Can you make isotonic drinks yourself?

Yes, and it’s very easy. With this recipe for an isotonic but natural alternative, you get the fluids you need, easily available carbohydrates and sodium. And at the same time you save on unnecessarily high levels of sugar and additives.

Recipe for homemade iso drink

  • 500 ml apple juice
  • 500 ml water
  • A pinch of salt

Are iso drinks useful for footballers?

Iso drinks bring normal hobby footballers rarely an advantage. If you want to use them as sports drinks, you should pay attention to the ingredients. Large amounts of artificial additives and sugar do more harm than good to the body. The fact is that when you sweat, not only water but also minerals are lost. They have to be balanced. The German Institute for Sports Nutrition recommends mineral water rich in minerals.

If you don’t want to do without isotonic drinks, you should mix them yourself or at least use their natural relatives like Apple spritzer or non-alcoholic wheat beer transfer.

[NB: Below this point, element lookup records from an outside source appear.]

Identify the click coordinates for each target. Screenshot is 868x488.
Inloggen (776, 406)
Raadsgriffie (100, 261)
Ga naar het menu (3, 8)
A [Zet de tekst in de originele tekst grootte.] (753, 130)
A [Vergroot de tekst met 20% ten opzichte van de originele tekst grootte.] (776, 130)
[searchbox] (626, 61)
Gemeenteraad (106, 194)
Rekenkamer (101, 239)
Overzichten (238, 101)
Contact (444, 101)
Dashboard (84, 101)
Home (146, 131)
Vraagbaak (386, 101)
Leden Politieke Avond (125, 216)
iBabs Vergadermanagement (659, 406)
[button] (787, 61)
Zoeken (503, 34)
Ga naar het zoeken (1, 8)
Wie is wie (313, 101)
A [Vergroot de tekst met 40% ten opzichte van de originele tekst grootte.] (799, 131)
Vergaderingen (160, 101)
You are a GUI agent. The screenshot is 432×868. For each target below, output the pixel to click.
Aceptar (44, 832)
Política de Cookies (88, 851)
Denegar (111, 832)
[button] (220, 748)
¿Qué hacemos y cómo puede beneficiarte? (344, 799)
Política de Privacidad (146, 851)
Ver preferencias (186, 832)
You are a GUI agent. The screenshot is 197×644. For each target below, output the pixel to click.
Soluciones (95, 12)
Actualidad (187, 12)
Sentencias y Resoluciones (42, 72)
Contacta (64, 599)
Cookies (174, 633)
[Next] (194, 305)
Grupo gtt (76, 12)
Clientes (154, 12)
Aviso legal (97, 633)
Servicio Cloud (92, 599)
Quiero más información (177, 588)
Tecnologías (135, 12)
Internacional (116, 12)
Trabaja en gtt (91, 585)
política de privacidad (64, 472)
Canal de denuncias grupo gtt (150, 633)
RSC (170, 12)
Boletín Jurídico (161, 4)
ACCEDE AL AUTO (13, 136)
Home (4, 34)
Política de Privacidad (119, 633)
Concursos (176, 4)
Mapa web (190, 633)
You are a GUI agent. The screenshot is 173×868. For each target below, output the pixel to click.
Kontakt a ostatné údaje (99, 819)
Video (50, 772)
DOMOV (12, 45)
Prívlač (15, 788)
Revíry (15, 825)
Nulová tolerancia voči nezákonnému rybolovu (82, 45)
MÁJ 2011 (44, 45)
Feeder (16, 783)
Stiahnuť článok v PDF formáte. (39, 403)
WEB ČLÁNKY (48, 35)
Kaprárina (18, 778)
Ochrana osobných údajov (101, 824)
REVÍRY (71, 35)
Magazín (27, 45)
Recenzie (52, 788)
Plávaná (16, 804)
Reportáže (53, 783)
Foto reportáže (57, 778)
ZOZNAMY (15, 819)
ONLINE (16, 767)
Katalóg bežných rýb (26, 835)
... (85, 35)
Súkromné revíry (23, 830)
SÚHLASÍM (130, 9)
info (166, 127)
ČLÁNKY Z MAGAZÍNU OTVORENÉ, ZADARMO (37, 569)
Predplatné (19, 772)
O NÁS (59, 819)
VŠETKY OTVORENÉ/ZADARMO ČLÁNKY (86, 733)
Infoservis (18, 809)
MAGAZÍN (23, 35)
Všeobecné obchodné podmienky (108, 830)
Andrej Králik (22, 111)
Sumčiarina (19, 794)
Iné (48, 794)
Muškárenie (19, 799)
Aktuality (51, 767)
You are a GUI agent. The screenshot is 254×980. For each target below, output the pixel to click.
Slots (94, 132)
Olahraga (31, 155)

Conclusion: Isotonic drinks are often unnecessary

Iso drinks are intended to balance the body’s mineral balance during exercise. In contrast to pure water, they provide the body with larger quantities Sodium, potassium and magnesium as well as readily available carbohydrates and vitamins. But: The products from the supermarket are often too high in sugar and contain many unhealthy additives. That’s why they are not recommended for footballers. There are juice spritzers, non-alcoholic beer and homemade iso drinks healthier alternatives.